Vector embeddings are mathematical representations that enhance the processing of unstructured data in applications like semantic search and recommendation systems. Maintaining current vector embeddings is essential for AI functionalities, especially when using Retrieval-Augmented Generation (RAG) solutions. Amazon Bedrock offers managed solutions for embedding generation, but organizations may opt for custom vector databases using PostgreSQL with the pgvector extension for specific needs.
A vector database setup involves creating a system to generate and update embeddings in response to data changes. The workflow includes identifying data changes, sending content to embedding models, receiving embeddings, and storing them alongside original data. Amazon Titan is highlighted for its performance in generating embeddings.
Five implementation approaches for automating the embedding workflow are discussed:
1. **Database triggers with the aws_ml extension (synchronous)**: This method uses PostgreSQL triggers to generate embeddings immediately upon data changes, ensuring real-time consistency but potentially increasing transaction duration.
2. **Database triggers with the aws_lambda extension (synchronous)**: This approach decouples embedding generation from database operations by invoking a Lambda function synchronously, allowing for more complex processing but still blocking transactions.
3. **Database triggers with the aws_lambda extension (asynchronous)**: Here, triggers invoke Lambda functions asynchronously, allowing database operations to proceed without waiting for embedding generation, which enhances performance but introduces eventual consistency.

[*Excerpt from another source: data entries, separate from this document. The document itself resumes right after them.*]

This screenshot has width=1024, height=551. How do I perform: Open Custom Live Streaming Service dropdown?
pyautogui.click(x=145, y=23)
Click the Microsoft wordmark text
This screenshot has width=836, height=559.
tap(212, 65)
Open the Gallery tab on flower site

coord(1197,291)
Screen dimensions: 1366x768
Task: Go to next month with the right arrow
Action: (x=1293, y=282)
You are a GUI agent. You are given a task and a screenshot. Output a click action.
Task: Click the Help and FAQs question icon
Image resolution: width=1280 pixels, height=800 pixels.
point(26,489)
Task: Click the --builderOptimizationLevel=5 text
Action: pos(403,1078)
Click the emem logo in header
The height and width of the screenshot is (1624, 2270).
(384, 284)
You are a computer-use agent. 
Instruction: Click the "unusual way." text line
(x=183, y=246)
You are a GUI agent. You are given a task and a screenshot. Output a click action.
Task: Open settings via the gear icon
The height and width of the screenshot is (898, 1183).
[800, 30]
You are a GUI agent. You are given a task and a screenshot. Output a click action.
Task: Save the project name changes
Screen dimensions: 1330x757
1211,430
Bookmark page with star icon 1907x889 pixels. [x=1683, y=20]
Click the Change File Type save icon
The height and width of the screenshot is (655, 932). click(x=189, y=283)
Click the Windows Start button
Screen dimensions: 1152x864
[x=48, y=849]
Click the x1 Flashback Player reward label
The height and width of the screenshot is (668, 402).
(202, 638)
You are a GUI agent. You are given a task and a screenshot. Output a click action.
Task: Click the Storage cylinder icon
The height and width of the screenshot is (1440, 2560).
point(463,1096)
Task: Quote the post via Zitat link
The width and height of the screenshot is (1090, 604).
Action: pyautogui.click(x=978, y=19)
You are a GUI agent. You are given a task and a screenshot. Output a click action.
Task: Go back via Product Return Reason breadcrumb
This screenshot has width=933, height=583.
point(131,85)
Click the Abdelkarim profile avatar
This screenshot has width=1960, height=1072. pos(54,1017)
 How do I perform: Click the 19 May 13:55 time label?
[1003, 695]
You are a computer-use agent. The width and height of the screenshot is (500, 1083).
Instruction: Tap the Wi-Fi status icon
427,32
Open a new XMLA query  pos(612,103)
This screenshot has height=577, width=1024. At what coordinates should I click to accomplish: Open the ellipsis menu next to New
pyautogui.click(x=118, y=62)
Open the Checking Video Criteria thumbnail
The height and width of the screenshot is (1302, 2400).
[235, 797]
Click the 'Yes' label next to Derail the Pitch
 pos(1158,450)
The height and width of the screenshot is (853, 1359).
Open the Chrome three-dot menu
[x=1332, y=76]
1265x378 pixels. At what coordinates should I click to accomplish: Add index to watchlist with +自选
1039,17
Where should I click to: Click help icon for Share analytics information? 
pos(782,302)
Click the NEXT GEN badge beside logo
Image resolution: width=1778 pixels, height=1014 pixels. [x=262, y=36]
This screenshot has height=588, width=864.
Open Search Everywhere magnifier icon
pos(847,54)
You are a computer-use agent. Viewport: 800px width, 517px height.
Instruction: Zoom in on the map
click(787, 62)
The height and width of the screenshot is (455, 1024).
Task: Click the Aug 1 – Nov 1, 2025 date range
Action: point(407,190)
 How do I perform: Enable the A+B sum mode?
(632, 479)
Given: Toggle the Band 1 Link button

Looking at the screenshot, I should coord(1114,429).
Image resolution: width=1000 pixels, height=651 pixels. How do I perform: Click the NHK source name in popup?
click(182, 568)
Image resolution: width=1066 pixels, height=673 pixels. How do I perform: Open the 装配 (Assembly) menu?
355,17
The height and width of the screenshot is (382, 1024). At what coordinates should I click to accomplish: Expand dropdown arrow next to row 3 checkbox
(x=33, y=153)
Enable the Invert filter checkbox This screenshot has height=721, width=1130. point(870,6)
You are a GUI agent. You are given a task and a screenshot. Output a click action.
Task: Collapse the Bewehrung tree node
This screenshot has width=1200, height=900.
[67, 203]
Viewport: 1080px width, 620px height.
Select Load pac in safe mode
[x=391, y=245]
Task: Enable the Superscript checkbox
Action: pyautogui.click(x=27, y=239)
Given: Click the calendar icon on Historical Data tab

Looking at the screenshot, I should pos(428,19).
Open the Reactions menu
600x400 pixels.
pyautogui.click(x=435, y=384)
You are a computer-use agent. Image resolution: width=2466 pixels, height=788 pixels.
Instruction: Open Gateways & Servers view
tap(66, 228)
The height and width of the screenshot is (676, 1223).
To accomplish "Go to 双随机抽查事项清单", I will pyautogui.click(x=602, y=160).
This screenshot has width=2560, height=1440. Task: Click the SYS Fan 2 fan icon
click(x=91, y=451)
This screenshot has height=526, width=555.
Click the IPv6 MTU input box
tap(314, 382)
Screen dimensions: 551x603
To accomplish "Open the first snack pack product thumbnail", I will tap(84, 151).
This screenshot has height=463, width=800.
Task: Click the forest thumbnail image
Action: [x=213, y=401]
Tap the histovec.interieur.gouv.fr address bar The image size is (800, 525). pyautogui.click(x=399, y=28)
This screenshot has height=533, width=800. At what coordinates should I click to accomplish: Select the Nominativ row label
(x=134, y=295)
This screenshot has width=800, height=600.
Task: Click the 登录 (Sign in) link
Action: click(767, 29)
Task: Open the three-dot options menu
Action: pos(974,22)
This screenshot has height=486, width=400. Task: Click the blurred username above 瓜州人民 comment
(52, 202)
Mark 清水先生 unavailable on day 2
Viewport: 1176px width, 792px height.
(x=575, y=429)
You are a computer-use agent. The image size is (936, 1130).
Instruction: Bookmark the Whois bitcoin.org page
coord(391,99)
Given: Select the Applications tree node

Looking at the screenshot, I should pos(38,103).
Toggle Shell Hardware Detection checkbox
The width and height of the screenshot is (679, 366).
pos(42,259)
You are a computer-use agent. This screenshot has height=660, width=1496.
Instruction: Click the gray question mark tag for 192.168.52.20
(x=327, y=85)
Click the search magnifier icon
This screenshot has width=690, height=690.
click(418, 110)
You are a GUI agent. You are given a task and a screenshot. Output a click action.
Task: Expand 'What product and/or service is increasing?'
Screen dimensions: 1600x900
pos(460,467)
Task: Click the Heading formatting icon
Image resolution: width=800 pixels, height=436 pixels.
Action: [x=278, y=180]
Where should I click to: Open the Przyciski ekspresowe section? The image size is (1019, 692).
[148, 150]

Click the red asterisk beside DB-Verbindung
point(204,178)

4. **Amazon SQS queue with Lambda batch processing (asynchronous)**: This method sends messages to an SQS queue for batch processing by a Lambda function, optimizing for scalability and resilience but increasing latency between data insertion and embedding availability.
5. **Periodic updates scheduled with the pg_cron extension (asynchronous)**: This approach schedules jobs to process embeddings in batches, improving throughput and cost-efficiency while increasing the delay between data changes and embedding updates.
Each approach has its pros and cons, including considerations for transaction blocking, error handling, latency, and scalability. The choice of method depends on specific use case requirements, such as the need for real-time updates versus batch processing efficiency.